White Currant and Almond Cake

Prep: 15 mins Cook: 45 mins Difficulty: Moderate Serves: 6
kcal fat saturates carbs
275 18g 7g 22g
sugars fibre protein salt
14g 3g 7g 0.25g

White Currant and Almond Cake

White Currant and Almond Cake is one of those delightful recipes that pulls at my heartstrings for so many reasons. There’s something inherently satisfying about combining the delicate tartness of white currants with the nutty, rich texture of almond flour. This cake not only excites the taste buds but also mingles effortlessly with other cherished flavors from my kitchen.

Growing up with Cuban and Spanish roots, I was always surrounded by a wide range of vibrant fruits and nuts. The flavors in this White Currant and Almond Cake are reminiscent of the delectable desserts my abuela used to make, filled with the essence of freshly picked fruits and homemade nut pastes. It’s a fusion of old-world charm and contemporary ease, perfect for any occasion – from an afternoon tea to a festive dinner party. Pair it with a zesty Caribbean rum punch or a classy Spanish sherry to complement those wholesome flavors.

A Symphony of Health Benefits

Not only is this cake a crowd-pleaser, but it’s also packed with some fantastic health benefits. White currants are a superfood in their own right, loaded with vitamin C, antioxidants, and fiber. When you add almond flour into the mix, you’re bringing protein, vitamin E, and healthy fats to the table, making this an indulgence you can feel good about.

Plus, with the inclusion of Greek yogurt, the cake gets a protein boost and a tangy depth of flavor, while keeping it moist and delicious. Personally, I also find that using almond flour and Greek yogurt gives the cake a lighter, almost melt-in-your-mouth texture. It brings a balance, both nutritionally and gastronomically, that resonates deeply with my love for healthy yet flavorful dishes.

Versatile and Timeless

This White Currant and Almond Cake is versatile enough to pair with several dishes. If you’re a tapas lover like me, consider rounding off your meal with the cake after enjoying a bevy of small plates like patatas bravas or Spanish tortilla. Even better, whip up a tropical salsa or a mango gazpacho as a starter to bring a touch of sunshine to your feast, and this almond cake will serve as the perfect, sweet finale.

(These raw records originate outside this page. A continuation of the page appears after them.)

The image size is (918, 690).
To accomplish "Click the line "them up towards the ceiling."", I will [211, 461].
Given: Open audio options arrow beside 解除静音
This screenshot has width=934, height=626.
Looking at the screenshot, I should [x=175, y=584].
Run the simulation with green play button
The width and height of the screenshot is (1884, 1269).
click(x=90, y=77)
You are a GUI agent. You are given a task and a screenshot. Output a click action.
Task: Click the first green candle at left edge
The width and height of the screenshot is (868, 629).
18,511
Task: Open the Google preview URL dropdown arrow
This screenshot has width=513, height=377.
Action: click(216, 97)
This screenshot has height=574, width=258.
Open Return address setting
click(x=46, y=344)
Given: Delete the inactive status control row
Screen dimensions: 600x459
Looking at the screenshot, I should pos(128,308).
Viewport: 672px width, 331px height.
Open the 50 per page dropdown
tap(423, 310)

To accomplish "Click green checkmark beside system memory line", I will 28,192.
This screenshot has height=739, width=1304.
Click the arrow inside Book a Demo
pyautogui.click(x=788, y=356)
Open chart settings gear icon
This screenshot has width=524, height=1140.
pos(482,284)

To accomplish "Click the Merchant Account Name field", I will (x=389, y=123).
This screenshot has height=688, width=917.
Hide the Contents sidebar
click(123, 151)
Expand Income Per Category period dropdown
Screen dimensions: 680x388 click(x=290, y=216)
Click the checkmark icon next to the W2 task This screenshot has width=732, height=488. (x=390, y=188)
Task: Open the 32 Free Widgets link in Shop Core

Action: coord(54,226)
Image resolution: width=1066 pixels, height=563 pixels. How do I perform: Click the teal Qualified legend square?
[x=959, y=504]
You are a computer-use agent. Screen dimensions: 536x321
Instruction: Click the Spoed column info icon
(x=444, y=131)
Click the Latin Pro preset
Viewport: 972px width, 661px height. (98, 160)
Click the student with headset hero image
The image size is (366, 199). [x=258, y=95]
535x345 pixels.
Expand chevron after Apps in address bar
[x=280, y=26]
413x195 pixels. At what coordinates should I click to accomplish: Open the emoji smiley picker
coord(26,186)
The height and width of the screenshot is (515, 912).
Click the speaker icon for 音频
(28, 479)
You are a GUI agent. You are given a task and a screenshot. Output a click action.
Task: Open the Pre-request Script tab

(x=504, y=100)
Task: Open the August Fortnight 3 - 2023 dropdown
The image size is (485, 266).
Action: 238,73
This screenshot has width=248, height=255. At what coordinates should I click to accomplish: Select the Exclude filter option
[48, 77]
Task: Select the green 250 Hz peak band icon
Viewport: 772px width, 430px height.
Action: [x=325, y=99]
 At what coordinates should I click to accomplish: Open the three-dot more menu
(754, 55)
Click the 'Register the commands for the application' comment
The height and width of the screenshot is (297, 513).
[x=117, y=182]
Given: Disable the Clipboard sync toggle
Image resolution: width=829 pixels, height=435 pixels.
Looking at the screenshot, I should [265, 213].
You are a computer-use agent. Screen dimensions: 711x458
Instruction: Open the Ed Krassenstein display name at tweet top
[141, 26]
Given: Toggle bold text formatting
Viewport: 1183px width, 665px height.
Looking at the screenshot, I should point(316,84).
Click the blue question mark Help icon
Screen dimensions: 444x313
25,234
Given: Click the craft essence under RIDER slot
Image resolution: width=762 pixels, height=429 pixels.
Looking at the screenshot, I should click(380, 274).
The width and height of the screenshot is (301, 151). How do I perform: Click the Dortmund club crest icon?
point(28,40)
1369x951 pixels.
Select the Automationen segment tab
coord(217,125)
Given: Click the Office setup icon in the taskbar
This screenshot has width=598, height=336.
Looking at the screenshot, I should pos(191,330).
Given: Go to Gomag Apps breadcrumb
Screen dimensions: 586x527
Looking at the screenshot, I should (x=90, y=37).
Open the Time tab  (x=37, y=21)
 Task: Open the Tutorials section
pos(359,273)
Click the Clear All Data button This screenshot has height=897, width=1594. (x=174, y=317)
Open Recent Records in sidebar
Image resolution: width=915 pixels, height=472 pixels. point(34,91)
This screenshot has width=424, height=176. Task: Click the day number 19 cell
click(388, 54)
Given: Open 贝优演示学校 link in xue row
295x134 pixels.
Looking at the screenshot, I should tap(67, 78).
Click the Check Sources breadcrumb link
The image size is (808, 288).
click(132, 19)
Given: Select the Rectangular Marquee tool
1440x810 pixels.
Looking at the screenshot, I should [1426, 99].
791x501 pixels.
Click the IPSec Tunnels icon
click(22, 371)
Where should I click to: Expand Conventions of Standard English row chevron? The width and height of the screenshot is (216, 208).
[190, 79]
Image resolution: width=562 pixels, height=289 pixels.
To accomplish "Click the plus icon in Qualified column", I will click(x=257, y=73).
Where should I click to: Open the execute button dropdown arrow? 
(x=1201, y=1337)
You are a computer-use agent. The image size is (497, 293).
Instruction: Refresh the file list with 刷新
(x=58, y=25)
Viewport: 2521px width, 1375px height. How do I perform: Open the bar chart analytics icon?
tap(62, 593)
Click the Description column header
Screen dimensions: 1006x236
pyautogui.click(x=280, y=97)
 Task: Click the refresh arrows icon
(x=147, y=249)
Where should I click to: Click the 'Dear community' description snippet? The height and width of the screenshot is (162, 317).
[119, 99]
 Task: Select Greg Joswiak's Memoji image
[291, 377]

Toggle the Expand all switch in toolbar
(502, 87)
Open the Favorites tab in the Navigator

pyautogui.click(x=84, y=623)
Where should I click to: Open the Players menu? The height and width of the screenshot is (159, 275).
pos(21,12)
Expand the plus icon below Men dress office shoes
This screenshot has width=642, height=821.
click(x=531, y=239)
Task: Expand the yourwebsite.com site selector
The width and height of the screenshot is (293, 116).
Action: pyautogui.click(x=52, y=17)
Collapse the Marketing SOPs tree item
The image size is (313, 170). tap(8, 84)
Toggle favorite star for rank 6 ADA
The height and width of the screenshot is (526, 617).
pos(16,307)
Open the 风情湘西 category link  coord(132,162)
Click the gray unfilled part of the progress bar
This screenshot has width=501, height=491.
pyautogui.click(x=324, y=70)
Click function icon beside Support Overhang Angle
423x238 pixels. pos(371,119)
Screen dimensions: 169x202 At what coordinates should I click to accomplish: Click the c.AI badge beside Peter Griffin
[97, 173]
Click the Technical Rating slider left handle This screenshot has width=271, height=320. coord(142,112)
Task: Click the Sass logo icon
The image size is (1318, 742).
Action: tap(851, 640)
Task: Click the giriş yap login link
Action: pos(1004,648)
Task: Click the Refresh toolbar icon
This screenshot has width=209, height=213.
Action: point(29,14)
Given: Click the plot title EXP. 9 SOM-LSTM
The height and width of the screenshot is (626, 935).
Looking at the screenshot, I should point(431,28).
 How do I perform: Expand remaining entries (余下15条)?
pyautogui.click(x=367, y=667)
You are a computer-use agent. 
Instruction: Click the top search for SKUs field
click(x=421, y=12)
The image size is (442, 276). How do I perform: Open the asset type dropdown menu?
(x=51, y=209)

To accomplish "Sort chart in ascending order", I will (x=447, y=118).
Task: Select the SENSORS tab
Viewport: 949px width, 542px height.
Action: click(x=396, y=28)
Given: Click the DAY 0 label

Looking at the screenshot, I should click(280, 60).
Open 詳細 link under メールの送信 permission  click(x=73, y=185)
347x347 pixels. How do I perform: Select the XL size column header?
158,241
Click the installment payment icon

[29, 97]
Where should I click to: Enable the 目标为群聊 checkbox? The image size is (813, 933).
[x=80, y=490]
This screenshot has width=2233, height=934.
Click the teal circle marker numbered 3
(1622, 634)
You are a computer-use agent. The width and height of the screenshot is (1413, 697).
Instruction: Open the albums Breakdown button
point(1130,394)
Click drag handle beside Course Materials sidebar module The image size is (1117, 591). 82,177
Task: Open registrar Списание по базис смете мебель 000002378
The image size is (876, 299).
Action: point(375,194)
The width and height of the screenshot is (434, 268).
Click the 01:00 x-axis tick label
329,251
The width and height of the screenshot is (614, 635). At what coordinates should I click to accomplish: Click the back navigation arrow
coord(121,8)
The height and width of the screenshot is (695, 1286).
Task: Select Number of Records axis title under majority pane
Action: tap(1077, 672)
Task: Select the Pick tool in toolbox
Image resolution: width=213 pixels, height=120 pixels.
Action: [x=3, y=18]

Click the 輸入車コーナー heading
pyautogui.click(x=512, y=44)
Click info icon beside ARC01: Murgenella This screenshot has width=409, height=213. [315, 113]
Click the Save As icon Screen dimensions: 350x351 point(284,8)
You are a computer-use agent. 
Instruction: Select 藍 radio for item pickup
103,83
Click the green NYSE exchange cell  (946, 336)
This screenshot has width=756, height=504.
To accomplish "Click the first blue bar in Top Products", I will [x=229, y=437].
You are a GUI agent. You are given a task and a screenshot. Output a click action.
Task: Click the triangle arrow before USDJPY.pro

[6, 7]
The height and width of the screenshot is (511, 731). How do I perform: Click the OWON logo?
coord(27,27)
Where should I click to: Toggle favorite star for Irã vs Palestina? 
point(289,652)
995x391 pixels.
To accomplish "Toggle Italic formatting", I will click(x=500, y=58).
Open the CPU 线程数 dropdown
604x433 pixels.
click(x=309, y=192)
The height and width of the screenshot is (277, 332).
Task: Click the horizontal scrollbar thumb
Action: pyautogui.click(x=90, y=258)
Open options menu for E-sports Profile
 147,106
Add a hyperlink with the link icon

So, why do I love this recipe? It’s not just about the tantalizing taste; it’s about the journey through flavor and tradition, woven together with elements of modern culinary art. Whether you’re baking it to share with family and friends or simply to treat yourself, this White Currant and Almond Cake is a true testament to the joy of cooking and eating well.

What You’ll Need

  • 1 cup white currants, stemmed
  • 1 1/2 cups almond flour
  • 1/2 cup all-purpose flour
  • 1/2 teaspoon baking powder
  • 1/4 teaspoon baking soda
  • 1/4 teaspoon salt
  • 1/2 cup unsalted butter, softened
  • 3/4 cup granulated sugar
  • 2 large eggs
  • 1 teaspoon vanilla extract
  • 1/2 teaspoon almond extract
  • 1/2 cup plain Greek yogurt
  • 1/4 cup sliced almonds
  • Powdered sugar, for dusting
ALLERGENS: Almonds, Wheat, Dairy, Eggs

Method

Step One

Preheat your oven to 350°F (175°C). Grease and flour an 8-inch round cake pan, then line the bottom with parchment paper.

Step Two

In a medium bowl, whisk together almond flour, all-purpose flour, baking powder, baking soda, and salt. Set aside.

Step Three

In a large mixing bowl, beat the softened butter and granulated sugar together until light and fluffy, about 2-3 minutes. Add the eggs one at a time, beating well after each addition. Mix in the vanilla extract and almond extract.

Step Four

Add the dry ingredients to the wet ingredients in two additions, alternating with the Greek yogurt. Begin and end with the dry ingredients. Mix until just combined.

Step Five

Gently fold in the white currants, being careful not to overmix. Pour the batter into the prepared cake pan and spread it evenly.

Step Six

Sprinkle the sliced almonds evenly over the top of the batter.

Step Seven

Bake in the preheated oven for 30-35 minutes, or until a toothpick inserted into the center of the cake comes out clean. Allow the cake to cool in the pan for 10 minutes, then turn it out onto a wire rack to cool completely.

Step Eight

Once the cake is completely cooled, dust the top with powdered sugar before serving. Enjoy your White Currant and Almond Cake!